[Items from a dataset]
·····

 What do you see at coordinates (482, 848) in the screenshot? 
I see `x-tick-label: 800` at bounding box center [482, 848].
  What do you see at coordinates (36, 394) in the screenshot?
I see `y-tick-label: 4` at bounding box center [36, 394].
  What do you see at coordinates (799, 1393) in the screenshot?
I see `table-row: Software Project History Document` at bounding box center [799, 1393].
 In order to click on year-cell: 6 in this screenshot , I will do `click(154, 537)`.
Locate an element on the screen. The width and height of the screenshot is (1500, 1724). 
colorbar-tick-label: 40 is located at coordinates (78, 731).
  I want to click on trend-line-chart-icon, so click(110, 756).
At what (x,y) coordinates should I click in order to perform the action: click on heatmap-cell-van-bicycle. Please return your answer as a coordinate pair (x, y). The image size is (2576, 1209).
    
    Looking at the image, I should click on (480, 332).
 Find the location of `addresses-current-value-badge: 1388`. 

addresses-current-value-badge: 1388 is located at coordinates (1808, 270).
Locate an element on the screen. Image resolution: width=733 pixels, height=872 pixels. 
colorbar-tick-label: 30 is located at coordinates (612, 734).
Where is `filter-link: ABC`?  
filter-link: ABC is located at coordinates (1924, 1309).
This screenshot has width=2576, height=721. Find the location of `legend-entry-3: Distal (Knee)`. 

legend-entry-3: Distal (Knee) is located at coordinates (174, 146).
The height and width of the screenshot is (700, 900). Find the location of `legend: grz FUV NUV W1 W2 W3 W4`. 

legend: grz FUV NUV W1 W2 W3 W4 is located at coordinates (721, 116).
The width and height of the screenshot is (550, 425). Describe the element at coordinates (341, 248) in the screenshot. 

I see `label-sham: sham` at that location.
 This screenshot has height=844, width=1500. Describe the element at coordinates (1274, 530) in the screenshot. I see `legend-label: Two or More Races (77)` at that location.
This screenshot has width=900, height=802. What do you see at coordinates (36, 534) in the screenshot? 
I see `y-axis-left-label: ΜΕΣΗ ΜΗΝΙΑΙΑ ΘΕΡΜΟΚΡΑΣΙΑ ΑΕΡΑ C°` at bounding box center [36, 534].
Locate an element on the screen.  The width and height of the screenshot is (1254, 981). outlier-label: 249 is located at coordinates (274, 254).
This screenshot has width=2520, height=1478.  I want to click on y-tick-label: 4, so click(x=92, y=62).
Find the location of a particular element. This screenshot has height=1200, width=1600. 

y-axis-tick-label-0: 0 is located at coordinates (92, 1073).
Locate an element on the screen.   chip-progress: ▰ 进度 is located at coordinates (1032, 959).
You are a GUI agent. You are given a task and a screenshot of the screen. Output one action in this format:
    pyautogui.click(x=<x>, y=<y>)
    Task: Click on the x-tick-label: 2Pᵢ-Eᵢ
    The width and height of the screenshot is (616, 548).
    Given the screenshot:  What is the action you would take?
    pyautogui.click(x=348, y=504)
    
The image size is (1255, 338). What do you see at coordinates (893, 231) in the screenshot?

·····

AIM OF THE TASK
Edit the rows above so that every "Locate an element on the screen" becomes "Find an element on the screen", with everything else left unchanged.

RESULT FOR THIS TASK
 What do you see at coordinates (482, 848) in the screenshot? 
I see `x-tick-label: 800` at bounding box center [482, 848].
  What do you see at coordinates (36, 394) in the screenshot?
I see `y-tick-label: 4` at bounding box center [36, 394].
  What do you see at coordinates (799, 1393) in the screenshot?
I see `table-row: Software Project History Document` at bounding box center [799, 1393].
 In order to click on year-cell: 6 in this screenshot , I will do `click(154, 537)`.
Find an element on the screen. The width and height of the screenshot is (1500, 1724). 
colorbar-tick-label: 40 is located at coordinates (78, 731).
  I want to click on trend-line-chart-icon, so click(110, 756).
At what (x,y) coordinates should I click in order to perform the action: click on heatmap-cell-van-bicycle. Please return your answer as a coordinate pair (x, y). The image size is (2576, 1209).
    
    Looking at the image, I should click on (480, 332).
 Find the location of `addresses-current-value-badge: 1388`. 

addresses-current-value-badge: 1388 is located at coordinates (1808, 270).
Find an element on the screen. Image resolution: width=733 pixels, height=872 pixels. 
colorbar-tick-label: 30 is located at coordinates (612, 734).
Where is `filter-link: ABC`?  
filter-link: ABC is located at coordinates (1924, 1309).
This screenshot has width=2576, height=721. Find the location of `legend-entry-3: Distal (Knee)`. 

legend-entry-3: Distal (Knee) is located at coordinates (174, 146).
The height and width of the screenshot is (700, 900). Find the location of `legend: grz FUV NUV W1 W2 W3 W4`. 

legend: grz FUV NUV W1 W2 W3 W4 is located at coordinates (721, 116).
The width and height of the screenshot is (550, 425). Describe the element at coordinates (341, 248) in the screenshot. 

I see `label-sham: sham` at that location.
 This screenshot has height=844, width=1500. Describe the element at coordinates (1274, 530) in the screenshot. I see `legend-label: Two or More Races (77)` at that location.
This screenshot has width=900, height=802. What do you see at coordinates (36, 534) in the screenshot? 
I see `y-axis-left-label: ΜΕΣΗ ΜΗΝΙΑΙΑ ΘΕΡΜΟΚΡΑΣΙΑ ΑΕΡΑ C°` at bounding box center [36, 534].
Find an element on the screen.  The width and height of the screenshot is (1254, 981). outlier-label: 249 is located at coordinates (274, 254).
This screenshot has width=2520, height=1478.  I want to click on y-tick-label: 4, so click(x=92, y=62).
Find the location of a particular element. This screenshot has height=1200, width=1600. 

y-axis-tick-label-0: 0 is located at coordinates (92, 1073).
Find an element on the screen.   chip-progress: ▰ 进度 is located at coordinates (1032, 959).
You are a GUI agent. You are given a task and a screenshot of the screen. Output one action in this format:
    pyautogui.click(x=<x>, y=<y>)
    Task: Click on the x-tick-label: 2Pᵢ-Eᵢ
    The width and height of the screenshot is (616, 548).
    Given the screenshot:  What is the action you would take?
    pyautogui.click(x=348, y=504)
    
The image size is (1255, 338). What do you see at coordinates (893, 231) in the screenshot?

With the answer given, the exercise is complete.